Task brief.
Reproduce the listing that follows in full. Omit its images.

====

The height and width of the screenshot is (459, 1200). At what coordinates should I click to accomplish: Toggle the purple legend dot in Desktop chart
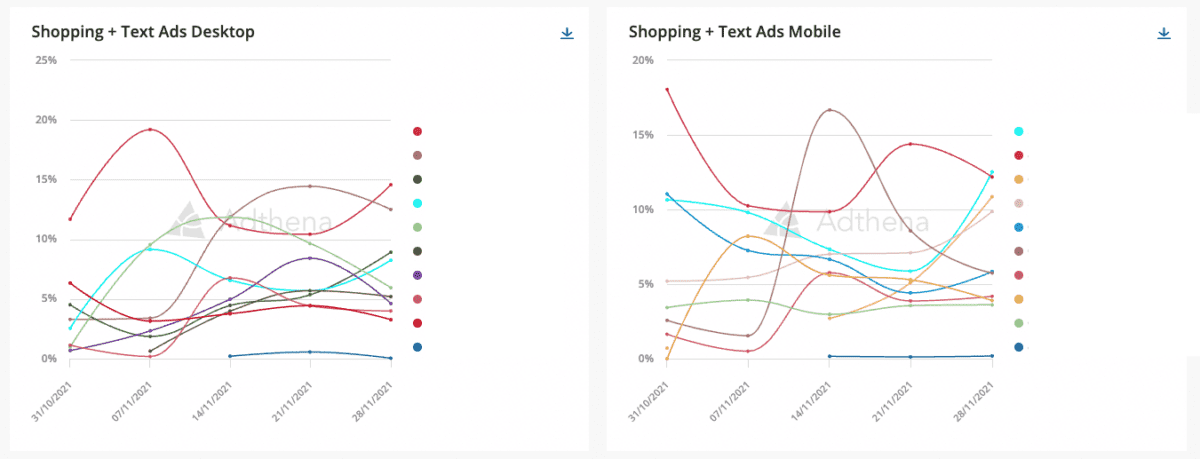tap(417, 275)
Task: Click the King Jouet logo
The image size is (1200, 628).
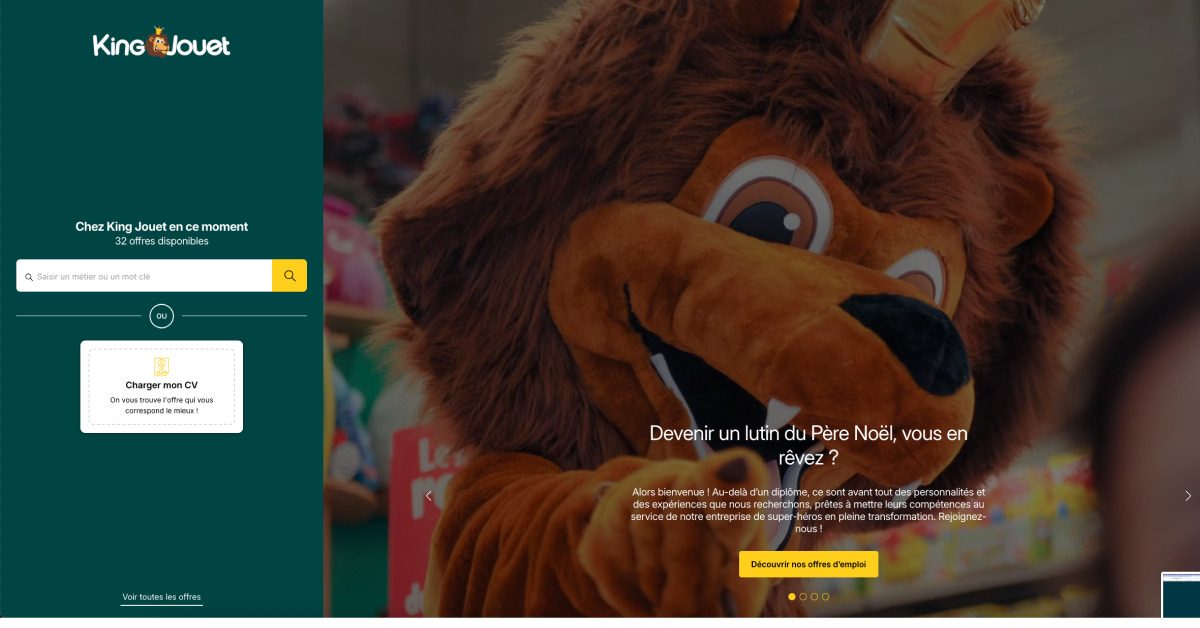Action: pyautogui.click(x=162, y=43)
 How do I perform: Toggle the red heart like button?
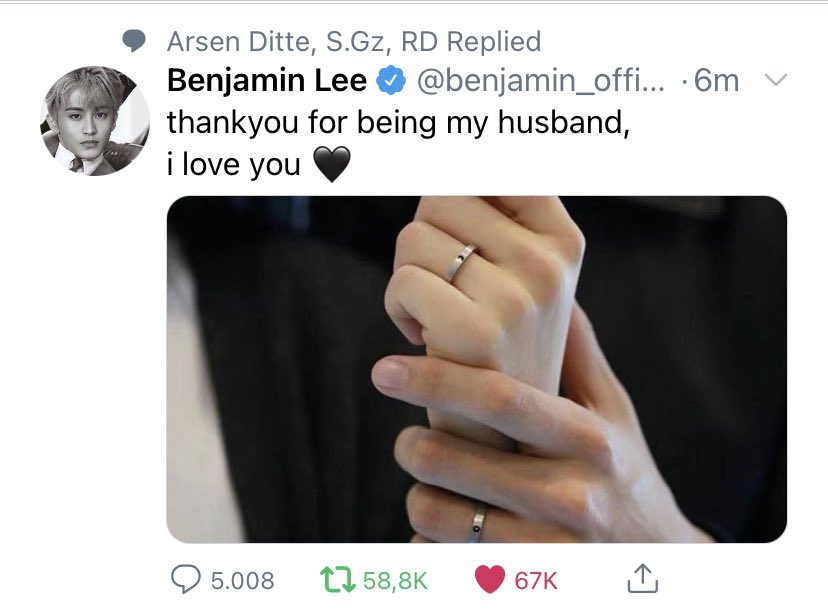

====

Your solution.
The height and width of the screenshot is (459, 1200). At what coordinates should I click to accomplish: Toggle the purple legend dot in Desktop chart
tap(417, 275)
Task: Click the King Jouet logo
The image size is (1200, 628).
Action: pyautogui.click(x=162, y=43)
 How do I perform: Toggle the red heart like button?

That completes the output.